Can causes of action be assigned – General Rule and Exceptions
As a general
rule, causes of action are freely assignable. City of Brownsville ex rel. Pub.
Utils. Bd. v. AEP Tex, Cent. Co., 348 S.W.3d 348, 358 (Tex. App.-Dallas 2011,
pet. denied). The Texas Supreme Court has recognized a few exceptions to this
general rule, but it has not held that bill-of-review claims may not be
assigned. See PPG Indus., Inc. v. JMB/Houston Ctrs. Partners Ltd. P'ship, 146
S.W.3d 79, 92 (Tex.2004) (holding that "DTPA claims generally cannot be
assigned by an aggrieved consumer to someone else"); State Farm Fire &
Cas. Co. v. Gandy, 925 S.W.2d 696, 707-11 (Tex.1996) (discussing four
circumstances in which claims cannot be assigned: legal-malpractice claims,
Mary Carter agreements, assignments of a plaintiffs claim to a joint tortfeasor,
and assignments of certain interests in an estate). The law generally prohibits
the assignment of a claim only when the particular assignment presents specific
dangers, such as jury confusion, the multiplication of disputes, and potential
prejudice to the parties. See Gandy, 925 S.W.2d at 707-11. Unless the
assignment of a bill-of-review claim like HSBC's would present similar dangers,
the general rule of assignability ought to apply.

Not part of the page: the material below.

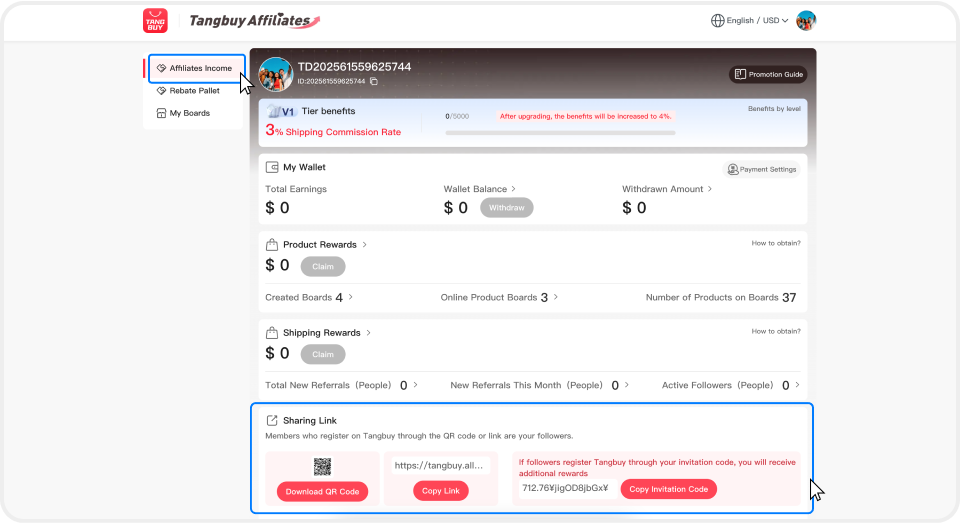This screenshot has height=523, width=960.
Task: Click the QR code image
Action: point(322,466)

SOURCE: DALLAS COURT OF APPEALS - No. 05-10-00676-CV –
6/15/2012
The policy
of this State is to permit the assignment of a cause of action in the absence
of policy reasons to forbid the particular kind of assignment. See generally
Gandy, 925 S.W.2d at 705-11. We have not been presented with any reason to
conclude that permitting the assignment of Fieldstone's bill-of-review rights
to HSBC would be inimical to public policy. We conclude that HSBC is correct
and that Fieldstone's right to bring a bill of review to challenge the
underlying default judgment is assignable.